His provisos and qualifications went unheeded. Germany embraced him as a native prophet of coercion. “I know my fate,” he wrote near the end of his memoir, Ecce Homo. “One day my name will be associated with the memory of something tremendous—a crisis without equal on earth, the most profound collision of conscience, a decision that was conjured up against everything that had been believed, demanded, hallowed so far. I am no man, I am dynamite.”
His dæmon did not deceive him.
Paris, August-September 1870
THE EMPRESS!” the plumed Suisses exclaimed as they struck the floor with their staves. Eugénie appeared. Like the other great ladies of Paris, she wore only black now, and her diadem was of jet. She was in mourning for France. She greeted the American envoy, Elihu Washburne, the man who at the beginning of the decade had welcomed Lincoln to Washington, and she inquired after the latest news from the United States.
Washburne replied that all the news was good.
“Unfortunately,” Eugénie said, “it is not so here. It is all very bad. We have had very bad news now. We have had great reverses.”
Washburne, who as a Congressman from Illinois nine years before helped bring Ulysses S. Grant back into the army, said that reverses were incident to all military operations. In the revolution through which his own country had passed, he observed, the Union armies had at first suffered great defeats.
“Yes,” the Empress said, “it was at Bull Run, was it not?”
“It was,” the American replied.
“But,” the Empress continued, “unfortunately our people are not like yours. The French people give up so quickly and become so dissatisfied and so unreasonable, while your people have more patience and more fortitude. However I don’t despair, but keep up my courage and try to give an example. I think we can retrieve all our disasters.”
The dissatisfactions of her people were rarely absent from Eugénie’s mind in the last days of August 1
870. She was in constant communication with the Prefect of Police, and she made liberal use of her husband’s intelligence services, among them the Cabinet Noir of the Post Office, where private letters were secretly opened and transcribed.

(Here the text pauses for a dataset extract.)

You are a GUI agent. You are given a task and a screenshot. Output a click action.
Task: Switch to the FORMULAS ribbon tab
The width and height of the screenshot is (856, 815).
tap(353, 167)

Yet thickly encompassed as she was by guards and detectives, she lived in an atmosphere of terror. She drank coffee in the mornings to stimulate her spirits, and in the evenings she took chloral, a sedative, to soothe her nerves. The nights were the worst. It was during the night, Eugénie seems to have feared, that they would come for her.
Minutely informed though she was concerning the discontent of Paris, the Empress knew little of what was passing at the front. Towards the end of the month communications from the army slowed to a trickle, then stopped altogether. For three or four days no dispatches came. The prolonged silence “kept me in a frightful state of anguish,” Eugénie said. “I could not eat, I could not sleep; I was endlessly choked with sobs.”
Then, on September 3, Chevreau, the Minister of the Interior, brought a telegram. The Empress was standing at the top of the private staircase that communicated between her own apartments on the first story of the Tuileries and those of the Emperor on the ground floor. There she learned that her husband had been surrounded by German armies at Sedan. The last of the imperial Bonapartes had surrendered his sword and his person to the King of Prussia, and had afterwards been carried away a prisoner to Germany.
A terrifying wail resounded through the palace. “No,” Eugénie shrieked, “the Emperor has not surrendered! A Napoleon never surrenders! He is dead! Do you hear me? I tell you he is dead and they’re trying to hide it from me!”